Universal joint physics simulation in unity - unity3d

I‘m trying to create real physics simulation of the universal joint in unity. In my case universal joint is in vertical position. The whole mechanism consists of four objects: white ceiling, green shaft, blue universal joint and red shaft. All parts have Rigidbody component, with specific mass (ceiling – 1kg, green shaft – 0,05 kg, blue universal joint - 0,01 kg, red shaft – 0,05 kg). The mass of center of the parts are represented in the pictures. All objects dimensions are NOT scaled and represent the real dimensions of an object in cm. The Box Colliders or Mesh Colliders were not added to the objects.
Green shaft center of mass point, Blue universal joint center of mass point, Red shaft center of mass point
The parameters for all objects are represented in the pictures: Green shaft parameters, Blue universal joint parameters and Red shaft parameters. To the ceiling object only Rigidbody component was added with an “Is Kinematic” option, without the “Use Gravity” option. One Fixed Joint and two Hinge Joints are used for objects. My aim is to create realistic physics behavior of this universal joint in simulation. For example, while playing the scene I want to be able to move the red shaft end, let go it and see how because of gravity and friction red shaft swings back to initial position. I want to do this with object components and project settings, not with a script if possible. If I succeed with universal joint physics I will later plan to add a point on the red shaft object end, which would have Constant Force component and would pull the red shaft end on demand with force to the certain direction. But the force which would pull the red shaft end would be based on real measurements.
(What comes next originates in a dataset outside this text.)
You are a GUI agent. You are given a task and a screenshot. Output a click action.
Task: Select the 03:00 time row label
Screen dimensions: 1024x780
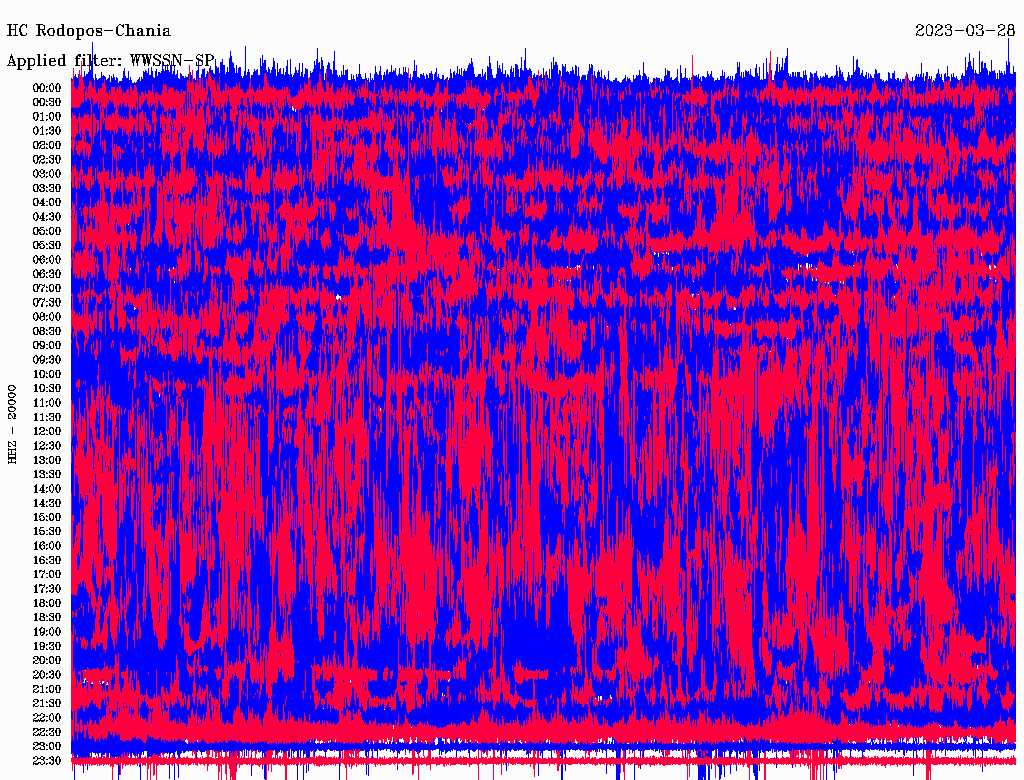[47, 173]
The problem that I’m currently facing right now is with the object swinging back to initial position. If I leave Rigidbody and Hinge Joint parameters as it is represented in pictures and try to move red shaft end in scene play mode, the red shaft and blue joint swings back to initial position very very slowly. Like it would have no mass or would have very high friction. But if I turn on red shaft and blue Use Spring parameter in the Hinge Joint and set Spring value for example to 0.2 the shaft as expected goes back to initial position much faster. I also noticed that if I increase object Scale parameters (increase object size) for example from 1 to 100 it swings faster without the spring parameter turned on.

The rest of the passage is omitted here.